Material for this exercise

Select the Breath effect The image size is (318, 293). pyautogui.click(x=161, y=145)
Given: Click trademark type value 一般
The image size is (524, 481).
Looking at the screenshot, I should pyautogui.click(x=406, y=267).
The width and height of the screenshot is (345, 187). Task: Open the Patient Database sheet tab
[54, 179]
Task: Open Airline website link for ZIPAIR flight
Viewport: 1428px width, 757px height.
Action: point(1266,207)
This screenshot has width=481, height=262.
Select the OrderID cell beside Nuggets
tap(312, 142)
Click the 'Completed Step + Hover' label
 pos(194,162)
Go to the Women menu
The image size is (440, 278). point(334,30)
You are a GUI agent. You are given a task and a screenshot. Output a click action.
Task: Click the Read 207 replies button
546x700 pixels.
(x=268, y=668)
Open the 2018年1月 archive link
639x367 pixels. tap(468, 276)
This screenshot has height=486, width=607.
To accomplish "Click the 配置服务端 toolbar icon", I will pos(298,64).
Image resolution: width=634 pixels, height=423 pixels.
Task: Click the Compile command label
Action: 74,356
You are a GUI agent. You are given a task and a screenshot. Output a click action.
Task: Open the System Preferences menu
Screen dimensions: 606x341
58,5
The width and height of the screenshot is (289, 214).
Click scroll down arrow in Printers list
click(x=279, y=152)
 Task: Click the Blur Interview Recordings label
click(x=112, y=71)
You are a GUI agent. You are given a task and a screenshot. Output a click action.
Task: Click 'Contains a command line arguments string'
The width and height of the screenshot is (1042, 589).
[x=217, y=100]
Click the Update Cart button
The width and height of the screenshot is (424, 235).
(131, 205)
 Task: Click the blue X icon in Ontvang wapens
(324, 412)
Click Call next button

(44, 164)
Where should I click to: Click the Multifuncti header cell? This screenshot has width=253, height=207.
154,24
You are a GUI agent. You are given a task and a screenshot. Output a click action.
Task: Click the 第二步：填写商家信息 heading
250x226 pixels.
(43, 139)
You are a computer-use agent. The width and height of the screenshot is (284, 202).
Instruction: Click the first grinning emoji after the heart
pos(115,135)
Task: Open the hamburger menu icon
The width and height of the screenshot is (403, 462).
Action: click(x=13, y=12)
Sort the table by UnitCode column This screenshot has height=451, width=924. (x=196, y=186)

Activity
Send back an exact copy of only the lines from the line with "Screen dimensions: 606x341" up to and including the line with "Task: Click 'Contains" in the data above.

Result of this exercise
Screen dimensions: 606x341
58,5
The width and height of the screenshot is (289, 214).
Click scroll down arrow in Printers list
click(x=279, y=152)
 Task: Click the Blur Interview Recordings label
click(x=112, y=71)
You are a GUI agent. You are given a task and a screenshot. Output a click action.
Task: Click 'Contains a command line arguments string'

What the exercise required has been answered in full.